- [Exercise instructions]
Only the lines with the string "store" are needed; return each of them from the entries below.

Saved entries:
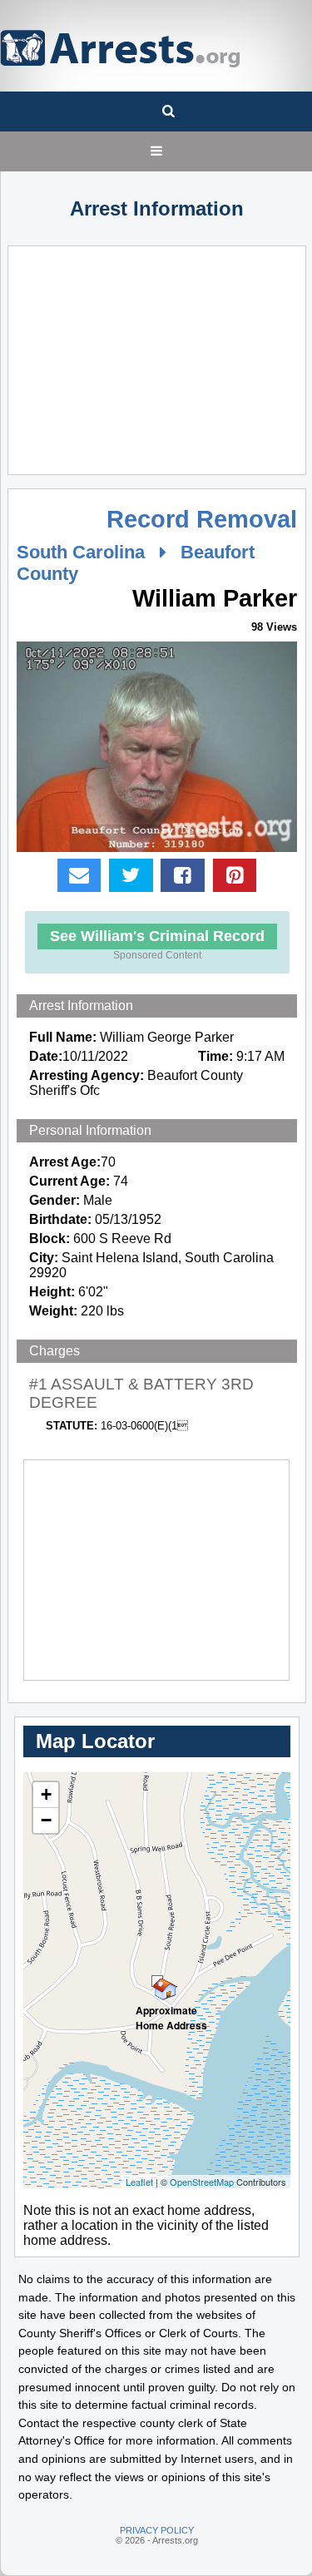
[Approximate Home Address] (157, 1981)
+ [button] (46, 1794)
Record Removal (201, 519)
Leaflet (139, 2181)
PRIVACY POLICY (157, 2530)
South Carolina (81, 552)
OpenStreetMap (202, 2181)
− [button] (46, 1820)
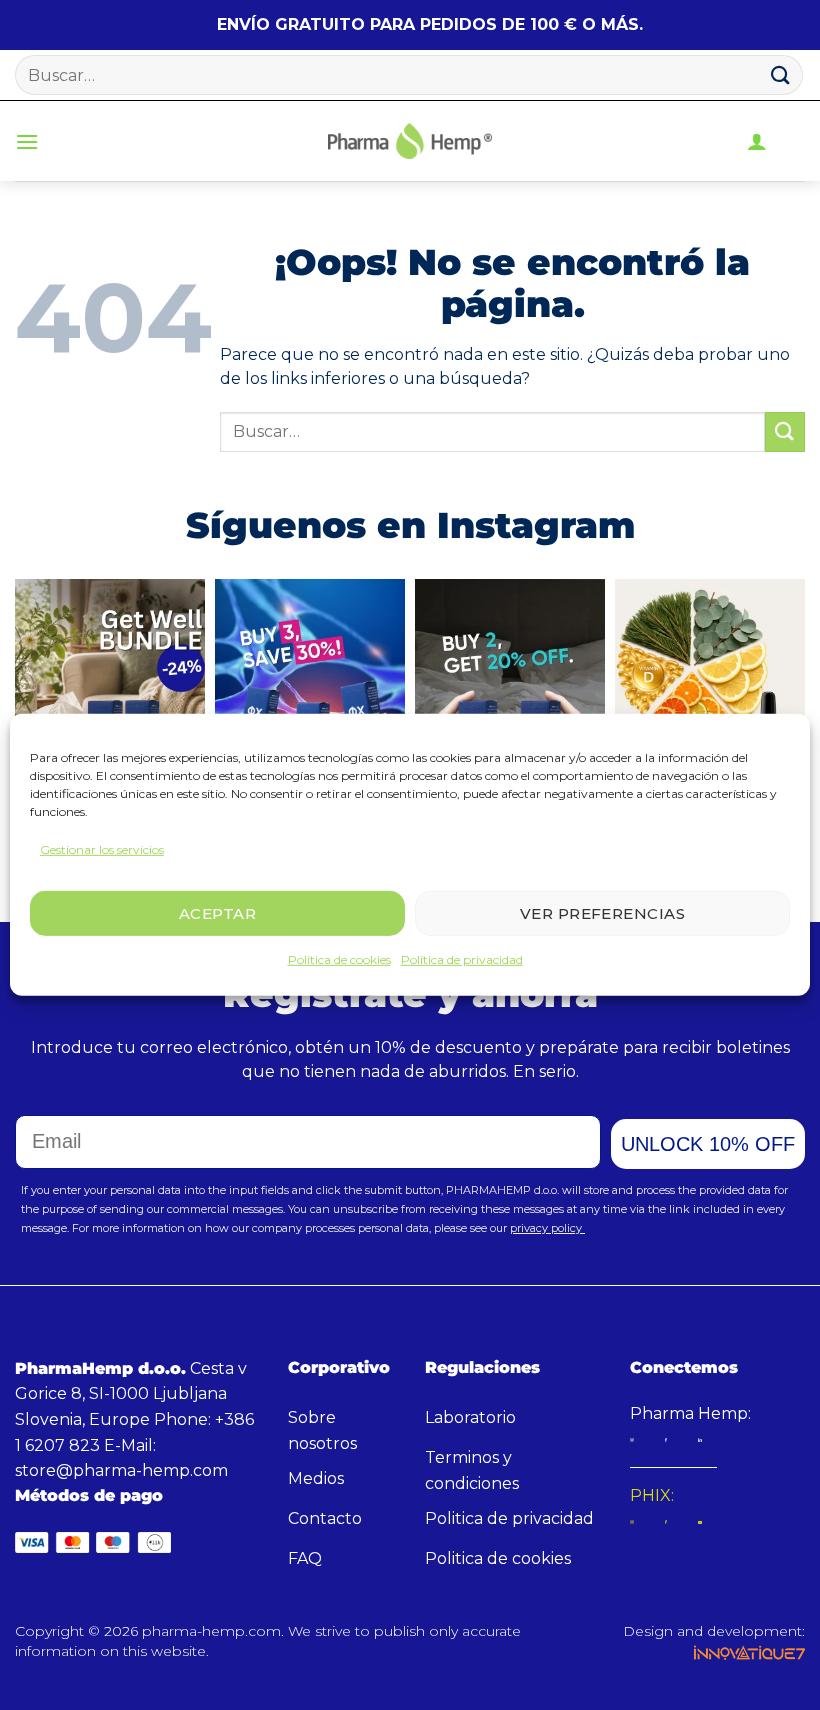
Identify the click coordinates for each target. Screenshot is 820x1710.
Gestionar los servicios (102, 849)
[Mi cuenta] (757, 141)
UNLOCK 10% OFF (708, 1144)
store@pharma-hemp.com (121, 1470)
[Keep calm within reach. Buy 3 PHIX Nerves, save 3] (310, 705)
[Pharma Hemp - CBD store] (410, 141)
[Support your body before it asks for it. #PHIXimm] (710, 705)
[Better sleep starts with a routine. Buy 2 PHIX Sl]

- [Answer to the exercise]
store@pharma-hemp.com (121, 1470)
[Pharma Hemp - CBD store] (410, 141)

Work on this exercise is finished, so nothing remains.